第3話

「これでいい」


と、ふたりで唱えると元の世界か次の異世界へ意のままに行ける。移動中や異世界にいる間は会話を許されているがふたりともたのしい、というものが思い浮かばなくて。接点のある質問や思いを持つと部屋に強制送還され、一定の時間が過ぎてから。

「天使さま」と呟くと転移の間、と呼ばれるような場所で四角く白い空間でもう片方を待つ。

制約の一つに移動はふたりで、ただし片方が特定の異世界で生きていこうという場合、もしくは片方が脱落する場合は。

残りのひとりでの移動が可能になる。

とくに問題はなく、異世界流浪譚は進んで行った。

食べ物の少ない異世界では、たくさんの人々が、ひとつのイチジクの種を、ひとりひとつわけて、たべていた。

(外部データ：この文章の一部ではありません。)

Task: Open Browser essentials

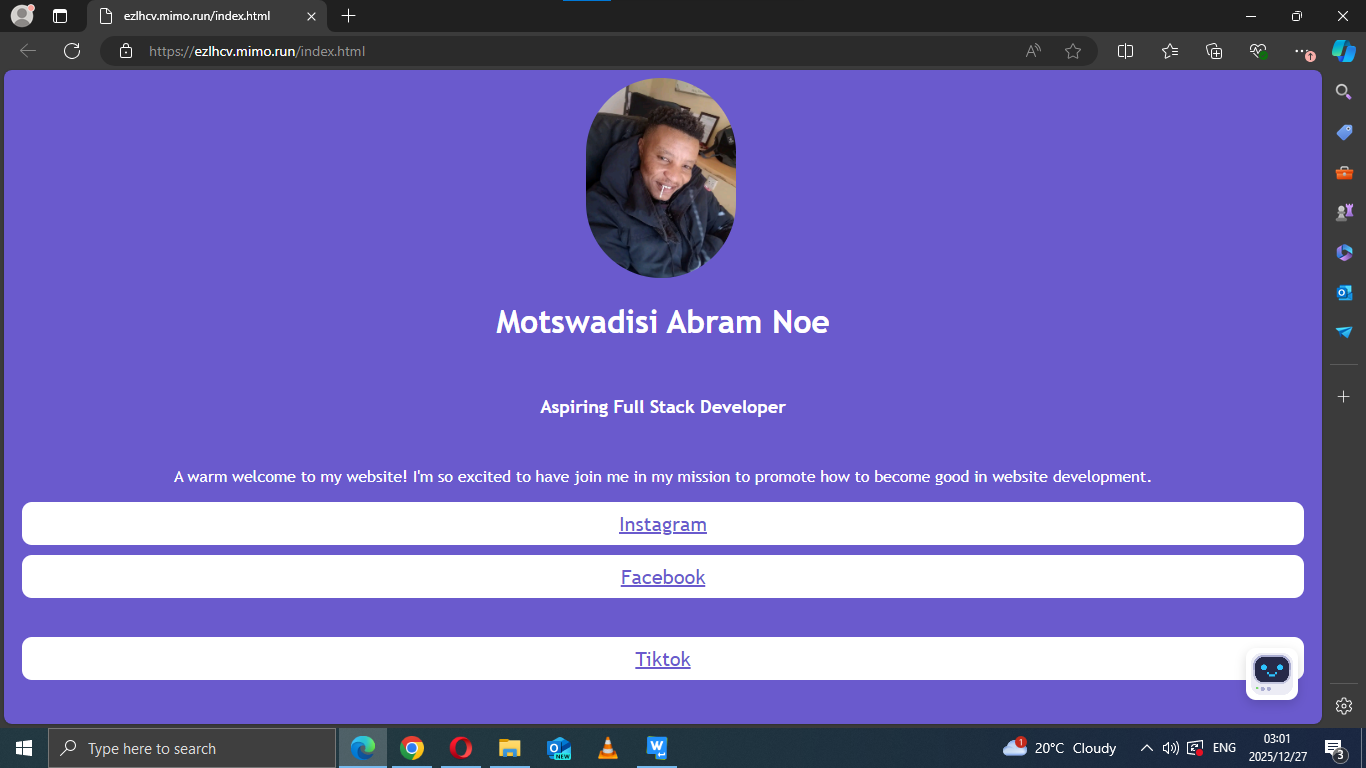Action: click(1256, 51)
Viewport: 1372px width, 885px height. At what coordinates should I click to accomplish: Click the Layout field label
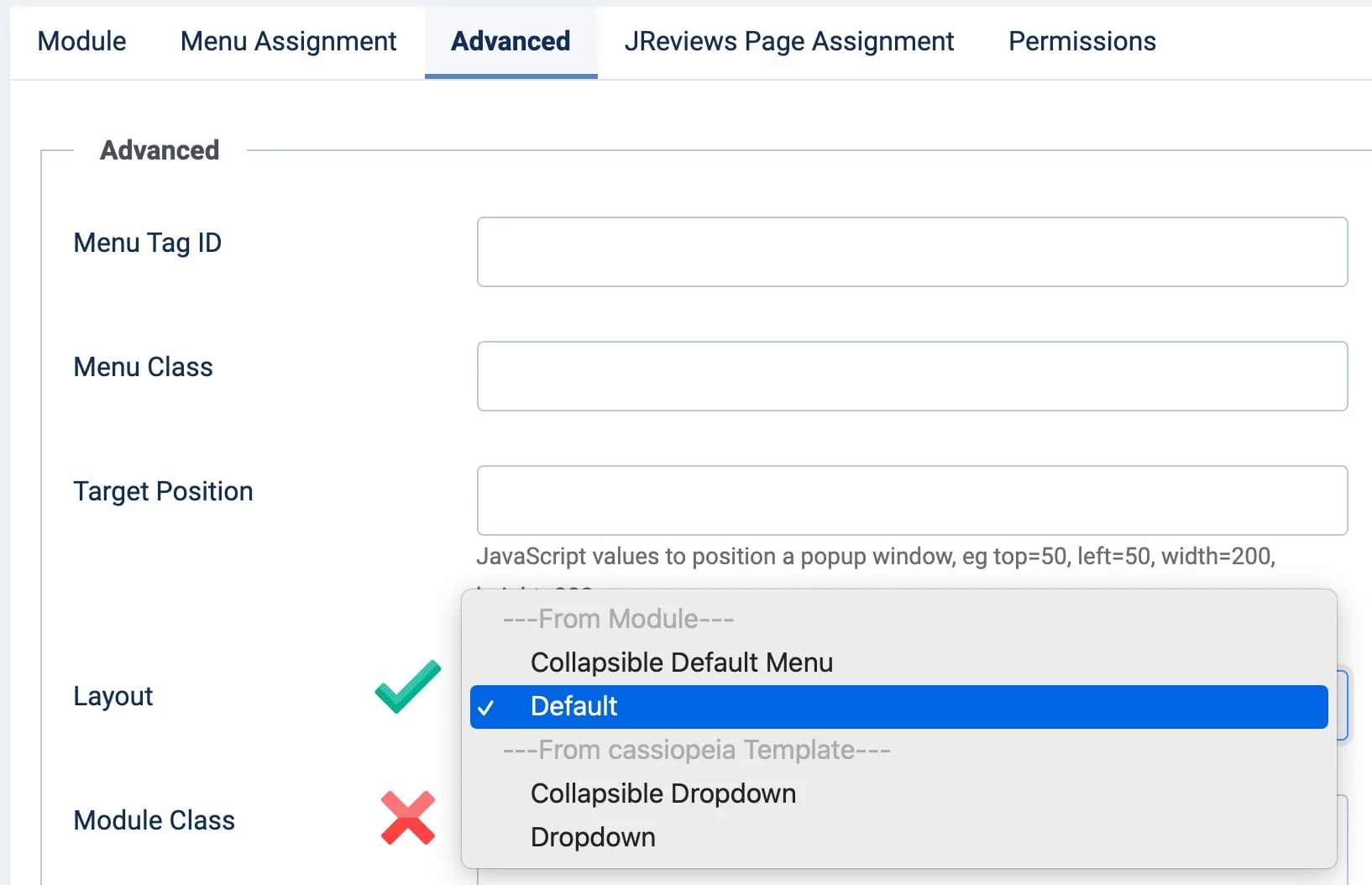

服の多い異世界では布が余り建物の専用の棒から旗のように垂らし、幾重もの色の川を街に作っていたが街の人は室内で、最低限の肌着で生活し、外に出る時はお揃いのローブで、まったくおしゃれをしない。

世界にたった一つの時計が止まってしまった異世界ではロストテクノロジーを他にも探そう!と冒険者たちがかつての科学の痕跡や物理法則を説明しようとしたが荒廃した大地で考えをまとめる紙も広大な更地や木の棒もなく、さりとてなんとか頭の中でかつての哲学者たちのように頭脳だけで論理だてしようにもまとまらず、文明は迷走していた。

昆虫が大きい世界は、安全な場所で怖いもの見たさで後から思えば観察したいか、と問われれば却下だ。人々は最新兵器で虫を倒してご馳走にしていた。


どこもここでいいとは思えなかった。